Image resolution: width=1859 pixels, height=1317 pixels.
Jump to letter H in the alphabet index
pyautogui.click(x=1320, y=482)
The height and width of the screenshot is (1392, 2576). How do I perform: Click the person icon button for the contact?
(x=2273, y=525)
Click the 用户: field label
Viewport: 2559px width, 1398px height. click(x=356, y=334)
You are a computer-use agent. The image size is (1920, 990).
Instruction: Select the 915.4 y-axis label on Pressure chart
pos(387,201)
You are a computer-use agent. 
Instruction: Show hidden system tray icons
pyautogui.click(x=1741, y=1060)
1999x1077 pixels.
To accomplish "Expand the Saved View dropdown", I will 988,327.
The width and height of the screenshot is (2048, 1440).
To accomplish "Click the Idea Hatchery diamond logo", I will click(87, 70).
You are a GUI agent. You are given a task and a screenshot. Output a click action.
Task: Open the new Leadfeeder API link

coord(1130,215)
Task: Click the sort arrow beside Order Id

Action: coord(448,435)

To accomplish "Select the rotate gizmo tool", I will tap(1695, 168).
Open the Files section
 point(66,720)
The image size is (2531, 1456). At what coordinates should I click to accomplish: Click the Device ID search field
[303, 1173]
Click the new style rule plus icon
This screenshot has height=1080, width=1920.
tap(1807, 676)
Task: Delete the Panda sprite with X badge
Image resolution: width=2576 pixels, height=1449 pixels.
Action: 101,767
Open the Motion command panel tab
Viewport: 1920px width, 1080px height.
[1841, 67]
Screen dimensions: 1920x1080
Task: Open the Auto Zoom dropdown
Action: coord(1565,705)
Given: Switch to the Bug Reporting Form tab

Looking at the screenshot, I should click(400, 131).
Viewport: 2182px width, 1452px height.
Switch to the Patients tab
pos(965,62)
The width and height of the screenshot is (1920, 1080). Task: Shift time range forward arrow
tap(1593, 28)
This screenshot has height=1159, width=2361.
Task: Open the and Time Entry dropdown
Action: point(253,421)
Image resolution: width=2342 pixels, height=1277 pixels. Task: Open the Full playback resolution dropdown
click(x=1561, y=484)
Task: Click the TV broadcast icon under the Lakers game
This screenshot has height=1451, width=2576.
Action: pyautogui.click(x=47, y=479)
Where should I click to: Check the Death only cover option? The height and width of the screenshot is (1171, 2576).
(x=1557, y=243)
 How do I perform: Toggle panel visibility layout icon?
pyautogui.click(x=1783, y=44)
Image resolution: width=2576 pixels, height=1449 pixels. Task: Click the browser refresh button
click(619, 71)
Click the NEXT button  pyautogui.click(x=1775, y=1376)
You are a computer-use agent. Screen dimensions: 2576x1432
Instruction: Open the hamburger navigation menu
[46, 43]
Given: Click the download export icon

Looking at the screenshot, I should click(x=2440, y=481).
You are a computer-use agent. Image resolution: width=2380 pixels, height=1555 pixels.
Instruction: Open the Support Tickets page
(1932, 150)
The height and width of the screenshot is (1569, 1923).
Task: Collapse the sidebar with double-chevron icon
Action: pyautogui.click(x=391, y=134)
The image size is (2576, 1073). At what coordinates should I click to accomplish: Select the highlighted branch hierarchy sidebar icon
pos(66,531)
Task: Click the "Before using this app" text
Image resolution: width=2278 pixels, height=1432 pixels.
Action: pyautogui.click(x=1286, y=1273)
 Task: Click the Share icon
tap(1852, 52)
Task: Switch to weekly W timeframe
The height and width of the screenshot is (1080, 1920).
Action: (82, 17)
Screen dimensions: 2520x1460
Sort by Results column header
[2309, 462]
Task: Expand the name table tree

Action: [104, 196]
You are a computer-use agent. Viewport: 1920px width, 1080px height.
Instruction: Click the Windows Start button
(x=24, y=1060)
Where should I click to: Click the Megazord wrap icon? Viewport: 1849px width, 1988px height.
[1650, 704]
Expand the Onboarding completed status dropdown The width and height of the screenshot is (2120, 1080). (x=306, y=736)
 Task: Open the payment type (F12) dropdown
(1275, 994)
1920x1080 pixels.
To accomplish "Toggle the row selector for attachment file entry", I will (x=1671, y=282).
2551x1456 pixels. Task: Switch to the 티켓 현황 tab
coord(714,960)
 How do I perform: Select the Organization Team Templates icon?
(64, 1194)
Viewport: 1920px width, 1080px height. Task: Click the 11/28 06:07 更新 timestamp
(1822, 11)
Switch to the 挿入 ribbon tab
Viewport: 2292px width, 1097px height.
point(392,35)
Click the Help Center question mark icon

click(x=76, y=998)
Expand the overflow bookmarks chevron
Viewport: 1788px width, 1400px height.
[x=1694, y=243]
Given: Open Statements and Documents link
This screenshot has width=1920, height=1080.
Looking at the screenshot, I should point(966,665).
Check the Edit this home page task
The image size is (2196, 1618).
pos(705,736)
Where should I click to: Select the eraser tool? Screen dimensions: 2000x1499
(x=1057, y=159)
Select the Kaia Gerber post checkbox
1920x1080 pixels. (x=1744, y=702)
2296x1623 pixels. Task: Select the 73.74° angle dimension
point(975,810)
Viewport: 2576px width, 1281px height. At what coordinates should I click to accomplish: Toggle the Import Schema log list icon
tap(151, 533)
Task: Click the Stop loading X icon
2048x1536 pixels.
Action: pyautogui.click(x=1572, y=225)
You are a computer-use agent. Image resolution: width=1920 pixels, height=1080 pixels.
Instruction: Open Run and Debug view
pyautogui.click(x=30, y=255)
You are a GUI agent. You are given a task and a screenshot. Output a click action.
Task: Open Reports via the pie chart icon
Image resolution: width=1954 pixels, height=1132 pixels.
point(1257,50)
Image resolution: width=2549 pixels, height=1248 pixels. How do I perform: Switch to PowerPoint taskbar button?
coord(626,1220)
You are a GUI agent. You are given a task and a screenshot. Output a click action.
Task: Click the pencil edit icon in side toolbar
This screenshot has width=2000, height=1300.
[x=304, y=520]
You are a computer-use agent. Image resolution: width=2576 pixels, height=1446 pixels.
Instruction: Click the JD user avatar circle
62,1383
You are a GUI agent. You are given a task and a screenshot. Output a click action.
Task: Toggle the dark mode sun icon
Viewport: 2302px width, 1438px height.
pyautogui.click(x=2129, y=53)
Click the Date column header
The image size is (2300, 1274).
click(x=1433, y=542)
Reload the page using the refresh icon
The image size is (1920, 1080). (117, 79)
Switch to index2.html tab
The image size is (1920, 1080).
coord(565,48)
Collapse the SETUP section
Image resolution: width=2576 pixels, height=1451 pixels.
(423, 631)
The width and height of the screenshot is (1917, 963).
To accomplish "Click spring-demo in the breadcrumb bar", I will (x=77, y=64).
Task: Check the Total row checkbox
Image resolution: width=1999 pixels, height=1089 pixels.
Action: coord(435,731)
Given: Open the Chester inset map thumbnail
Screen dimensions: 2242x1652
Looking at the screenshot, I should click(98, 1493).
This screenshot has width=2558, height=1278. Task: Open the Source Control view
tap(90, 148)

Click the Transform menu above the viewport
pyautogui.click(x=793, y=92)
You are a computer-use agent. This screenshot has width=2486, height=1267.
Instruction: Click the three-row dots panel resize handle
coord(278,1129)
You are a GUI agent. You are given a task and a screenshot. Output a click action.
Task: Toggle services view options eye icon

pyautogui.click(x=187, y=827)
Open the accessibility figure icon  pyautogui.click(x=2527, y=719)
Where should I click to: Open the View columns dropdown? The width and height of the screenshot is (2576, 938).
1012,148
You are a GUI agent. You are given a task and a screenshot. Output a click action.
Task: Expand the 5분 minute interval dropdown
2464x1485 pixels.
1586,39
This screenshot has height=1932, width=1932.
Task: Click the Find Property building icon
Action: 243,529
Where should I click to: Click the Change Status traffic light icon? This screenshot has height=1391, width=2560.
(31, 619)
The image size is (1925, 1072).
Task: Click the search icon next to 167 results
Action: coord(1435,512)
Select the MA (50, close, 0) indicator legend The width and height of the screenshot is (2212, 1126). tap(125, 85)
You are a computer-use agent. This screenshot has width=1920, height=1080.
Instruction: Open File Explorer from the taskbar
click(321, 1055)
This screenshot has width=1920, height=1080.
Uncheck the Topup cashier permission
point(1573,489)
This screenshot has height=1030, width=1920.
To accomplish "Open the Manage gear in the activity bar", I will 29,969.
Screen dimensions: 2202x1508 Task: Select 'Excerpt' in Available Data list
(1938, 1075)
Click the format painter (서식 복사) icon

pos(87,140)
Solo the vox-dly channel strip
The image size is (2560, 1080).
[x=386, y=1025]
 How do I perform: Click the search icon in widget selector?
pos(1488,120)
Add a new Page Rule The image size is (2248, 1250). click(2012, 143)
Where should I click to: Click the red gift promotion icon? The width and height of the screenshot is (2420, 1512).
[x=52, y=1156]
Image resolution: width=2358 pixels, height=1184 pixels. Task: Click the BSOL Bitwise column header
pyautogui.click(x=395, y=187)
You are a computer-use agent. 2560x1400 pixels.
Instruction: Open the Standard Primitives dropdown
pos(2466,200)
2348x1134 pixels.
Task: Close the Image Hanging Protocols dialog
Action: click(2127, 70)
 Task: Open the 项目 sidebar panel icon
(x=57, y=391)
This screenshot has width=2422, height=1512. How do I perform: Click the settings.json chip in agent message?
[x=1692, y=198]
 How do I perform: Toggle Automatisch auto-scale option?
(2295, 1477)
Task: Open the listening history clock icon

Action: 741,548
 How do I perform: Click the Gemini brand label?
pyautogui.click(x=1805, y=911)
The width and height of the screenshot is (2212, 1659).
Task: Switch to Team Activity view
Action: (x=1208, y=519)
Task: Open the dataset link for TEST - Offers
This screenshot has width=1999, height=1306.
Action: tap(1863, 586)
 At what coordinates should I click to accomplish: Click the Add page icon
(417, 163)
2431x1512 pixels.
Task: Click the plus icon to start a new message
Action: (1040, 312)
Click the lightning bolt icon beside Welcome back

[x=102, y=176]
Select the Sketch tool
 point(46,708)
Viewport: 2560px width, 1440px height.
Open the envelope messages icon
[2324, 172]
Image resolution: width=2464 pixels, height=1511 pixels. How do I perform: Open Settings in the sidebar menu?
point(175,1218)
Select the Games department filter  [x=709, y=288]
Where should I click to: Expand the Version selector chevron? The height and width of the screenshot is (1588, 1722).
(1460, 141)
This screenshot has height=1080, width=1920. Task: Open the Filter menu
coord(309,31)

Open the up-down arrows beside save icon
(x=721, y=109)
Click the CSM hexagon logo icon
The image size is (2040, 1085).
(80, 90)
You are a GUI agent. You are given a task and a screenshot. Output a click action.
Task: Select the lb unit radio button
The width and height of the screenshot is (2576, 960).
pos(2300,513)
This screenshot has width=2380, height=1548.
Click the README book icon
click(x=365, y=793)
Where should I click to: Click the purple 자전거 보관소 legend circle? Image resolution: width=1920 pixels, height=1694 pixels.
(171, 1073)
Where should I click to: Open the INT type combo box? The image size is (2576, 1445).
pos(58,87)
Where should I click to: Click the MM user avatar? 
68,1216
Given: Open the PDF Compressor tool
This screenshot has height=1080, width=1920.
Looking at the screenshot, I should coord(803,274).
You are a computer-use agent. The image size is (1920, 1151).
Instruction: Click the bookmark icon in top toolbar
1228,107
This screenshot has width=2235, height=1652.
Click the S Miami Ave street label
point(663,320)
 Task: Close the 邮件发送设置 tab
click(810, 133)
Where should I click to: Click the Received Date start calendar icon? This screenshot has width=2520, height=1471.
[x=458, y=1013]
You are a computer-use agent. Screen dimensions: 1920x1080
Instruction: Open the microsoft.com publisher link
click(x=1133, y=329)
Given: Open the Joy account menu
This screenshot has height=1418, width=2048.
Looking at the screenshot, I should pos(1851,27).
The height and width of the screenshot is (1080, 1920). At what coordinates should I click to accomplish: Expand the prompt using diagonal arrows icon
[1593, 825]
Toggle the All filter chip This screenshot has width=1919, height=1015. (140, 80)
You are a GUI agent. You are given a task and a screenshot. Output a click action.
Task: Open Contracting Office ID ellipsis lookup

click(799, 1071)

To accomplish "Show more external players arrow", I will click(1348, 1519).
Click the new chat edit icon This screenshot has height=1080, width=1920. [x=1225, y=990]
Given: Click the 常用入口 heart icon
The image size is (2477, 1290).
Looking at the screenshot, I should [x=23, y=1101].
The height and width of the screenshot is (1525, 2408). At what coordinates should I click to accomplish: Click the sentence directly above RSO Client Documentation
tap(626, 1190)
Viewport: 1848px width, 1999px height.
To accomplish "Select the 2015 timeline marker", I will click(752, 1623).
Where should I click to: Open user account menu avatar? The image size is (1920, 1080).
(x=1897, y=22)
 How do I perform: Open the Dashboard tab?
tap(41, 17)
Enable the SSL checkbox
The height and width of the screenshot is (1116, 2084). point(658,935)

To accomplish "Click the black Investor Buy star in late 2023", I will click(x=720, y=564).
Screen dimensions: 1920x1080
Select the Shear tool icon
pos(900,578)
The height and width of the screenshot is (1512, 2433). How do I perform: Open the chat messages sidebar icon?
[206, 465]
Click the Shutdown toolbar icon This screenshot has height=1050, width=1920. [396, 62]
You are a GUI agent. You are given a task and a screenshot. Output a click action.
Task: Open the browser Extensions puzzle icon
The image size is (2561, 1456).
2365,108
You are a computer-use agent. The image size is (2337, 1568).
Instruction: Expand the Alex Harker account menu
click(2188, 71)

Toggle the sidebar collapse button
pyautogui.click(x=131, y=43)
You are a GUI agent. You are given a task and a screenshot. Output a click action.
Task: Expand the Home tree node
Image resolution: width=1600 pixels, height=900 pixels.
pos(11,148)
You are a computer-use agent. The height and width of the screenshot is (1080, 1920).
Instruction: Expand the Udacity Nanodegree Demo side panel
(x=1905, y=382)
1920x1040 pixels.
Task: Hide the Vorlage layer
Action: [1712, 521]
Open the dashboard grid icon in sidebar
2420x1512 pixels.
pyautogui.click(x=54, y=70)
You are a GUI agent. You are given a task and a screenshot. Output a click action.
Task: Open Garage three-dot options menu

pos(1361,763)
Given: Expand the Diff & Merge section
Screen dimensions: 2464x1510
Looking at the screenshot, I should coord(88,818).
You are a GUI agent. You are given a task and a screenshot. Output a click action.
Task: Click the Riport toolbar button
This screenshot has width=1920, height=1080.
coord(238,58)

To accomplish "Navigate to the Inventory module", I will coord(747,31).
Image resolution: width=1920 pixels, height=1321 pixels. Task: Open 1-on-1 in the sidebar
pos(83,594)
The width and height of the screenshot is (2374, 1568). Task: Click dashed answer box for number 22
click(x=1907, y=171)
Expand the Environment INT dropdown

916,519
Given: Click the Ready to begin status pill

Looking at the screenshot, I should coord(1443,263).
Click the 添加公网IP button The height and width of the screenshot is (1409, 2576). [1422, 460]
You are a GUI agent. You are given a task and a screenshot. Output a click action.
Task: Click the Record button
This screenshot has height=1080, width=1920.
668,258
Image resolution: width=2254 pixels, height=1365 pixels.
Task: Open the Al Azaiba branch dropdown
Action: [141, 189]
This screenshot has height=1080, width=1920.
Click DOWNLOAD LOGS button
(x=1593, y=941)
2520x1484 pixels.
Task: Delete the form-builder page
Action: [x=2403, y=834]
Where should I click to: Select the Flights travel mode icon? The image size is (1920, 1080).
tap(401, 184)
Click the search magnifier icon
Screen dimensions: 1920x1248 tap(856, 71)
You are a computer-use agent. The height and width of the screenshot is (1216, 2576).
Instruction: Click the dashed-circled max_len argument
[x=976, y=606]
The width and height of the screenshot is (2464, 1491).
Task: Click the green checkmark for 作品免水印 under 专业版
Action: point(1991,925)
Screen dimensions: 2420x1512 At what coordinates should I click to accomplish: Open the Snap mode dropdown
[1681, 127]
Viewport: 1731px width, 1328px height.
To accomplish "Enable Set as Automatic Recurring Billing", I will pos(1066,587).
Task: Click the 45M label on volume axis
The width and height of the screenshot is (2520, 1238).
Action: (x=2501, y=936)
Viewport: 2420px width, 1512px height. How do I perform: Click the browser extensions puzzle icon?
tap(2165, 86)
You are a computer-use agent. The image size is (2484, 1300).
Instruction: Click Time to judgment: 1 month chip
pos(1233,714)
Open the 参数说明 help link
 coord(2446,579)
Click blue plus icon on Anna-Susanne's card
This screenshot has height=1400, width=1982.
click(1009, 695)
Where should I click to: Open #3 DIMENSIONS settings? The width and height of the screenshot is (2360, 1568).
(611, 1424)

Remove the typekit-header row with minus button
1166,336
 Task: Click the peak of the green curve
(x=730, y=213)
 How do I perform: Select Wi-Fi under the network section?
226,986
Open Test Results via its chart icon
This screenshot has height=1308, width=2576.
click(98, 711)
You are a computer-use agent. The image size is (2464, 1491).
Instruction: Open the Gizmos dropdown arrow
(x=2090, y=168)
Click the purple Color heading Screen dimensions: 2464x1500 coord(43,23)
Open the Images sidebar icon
——
Determine how many lines in the listing above hold "logo". Give the number without any other words.

## ANSWER SPACE:
2